Calmer Secrets is a novel about good people making bad choices. It is a book about an affectionate family sticking together through thick and thin.

But it is also about romantic relationships. There’s Darlene with Cash, her live-in boyfriend who get along splendidly. Then Veronica’s dating “like you’re going through a box of Kleenex,” Samantha tells her and finally there’s Samantha’s conflict between two guys.

For anyone who has gone through dating in their early twenties, you will recognize the angst, vulnerability and fragility of that period of beginning to date.

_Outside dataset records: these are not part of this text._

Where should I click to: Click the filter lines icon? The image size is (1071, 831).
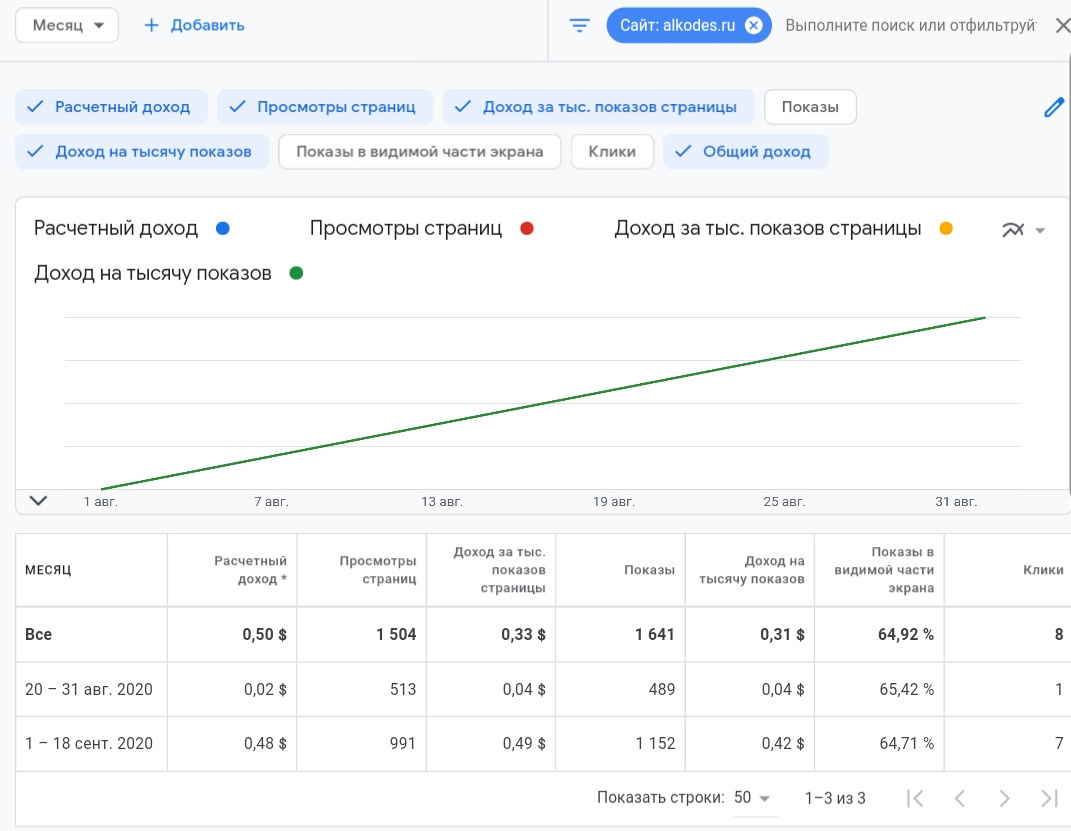point(580,25)
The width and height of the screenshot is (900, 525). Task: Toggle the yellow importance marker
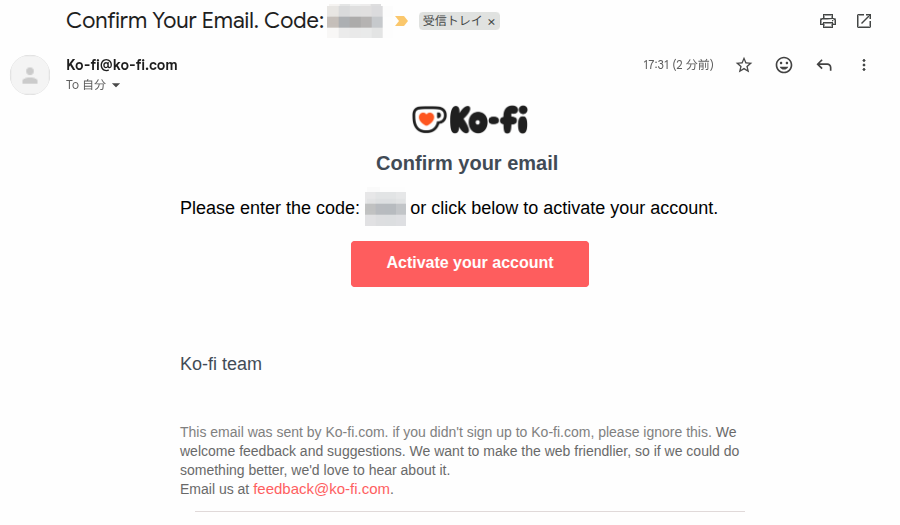tap(401, 21)
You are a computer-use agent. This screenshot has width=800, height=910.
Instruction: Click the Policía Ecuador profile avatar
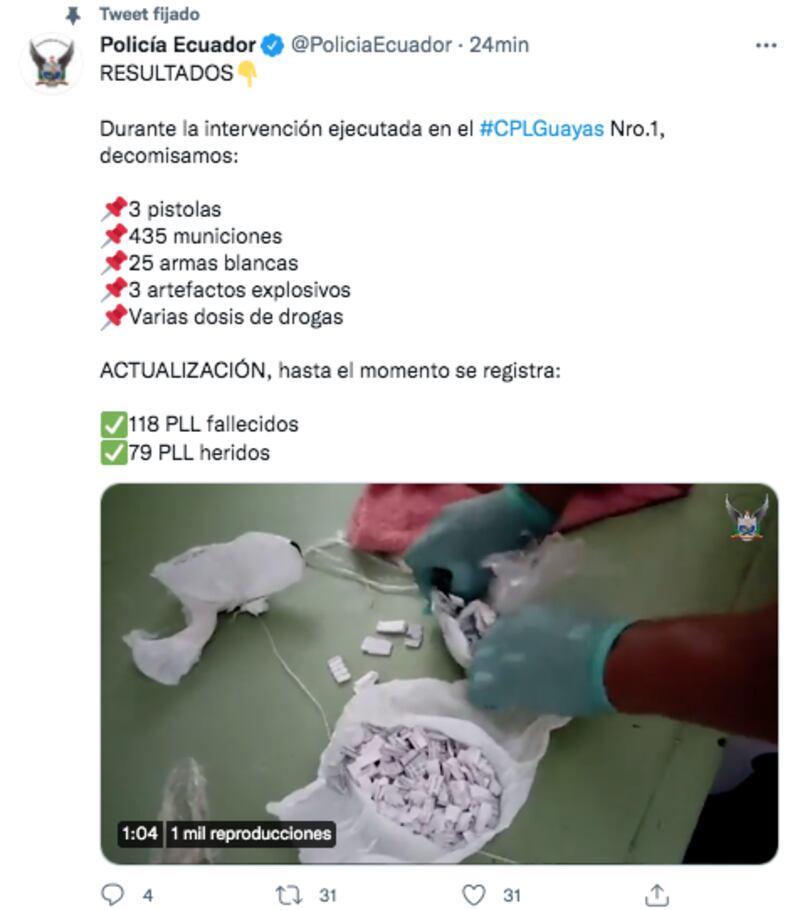51,63
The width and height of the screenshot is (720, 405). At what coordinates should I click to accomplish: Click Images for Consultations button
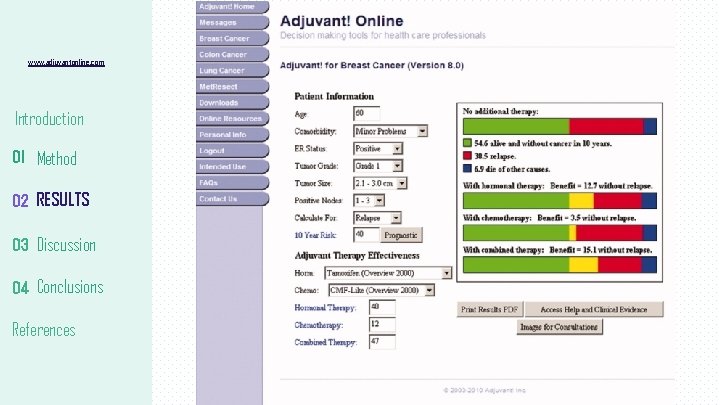point(559,327)
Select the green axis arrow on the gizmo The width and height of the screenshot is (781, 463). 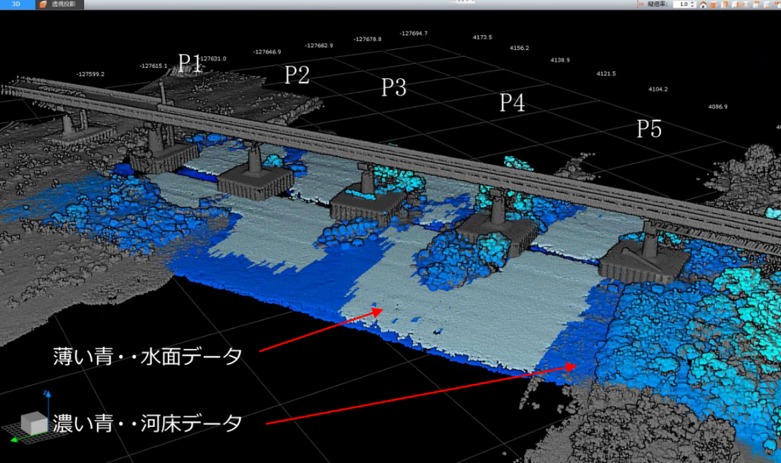pos(14,440)
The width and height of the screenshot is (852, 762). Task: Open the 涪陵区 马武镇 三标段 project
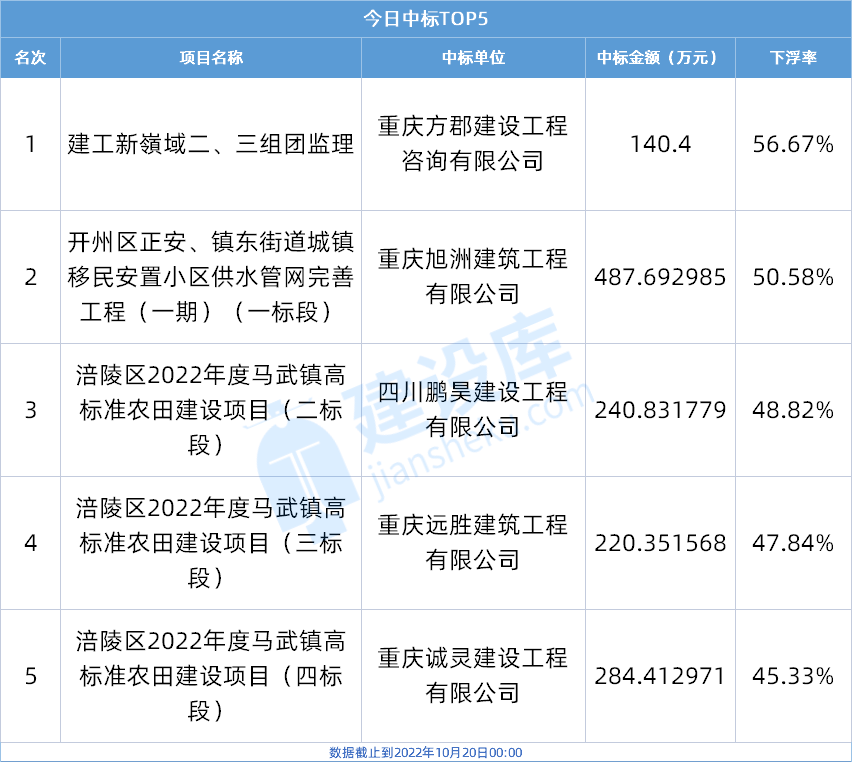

Although Calmer Secrets is classed as a Young Adult book there isn’t an age to stop enjoying a book genre. I’ve always loved YA books, often taking me back to my own young adulthood and providing me with a few new vocabulary words:

Girl, you are bangin, says one of Samantha’s boyfriend’s when he sees her appear. To which she answers You’re pretty dope yourself. By the context I took these words to mean cool.

Calmer Secrets takes place in St John’s, Newfoundland, somewhere I’ve always wanted to visit. It was a pleasure reading about the vibrant painted row-houses, the pubs and the mall and a major blizzard which the author cleverly uses to advance her plot.

It’s a heartwarming book. Filled with love and tenderness and suspense.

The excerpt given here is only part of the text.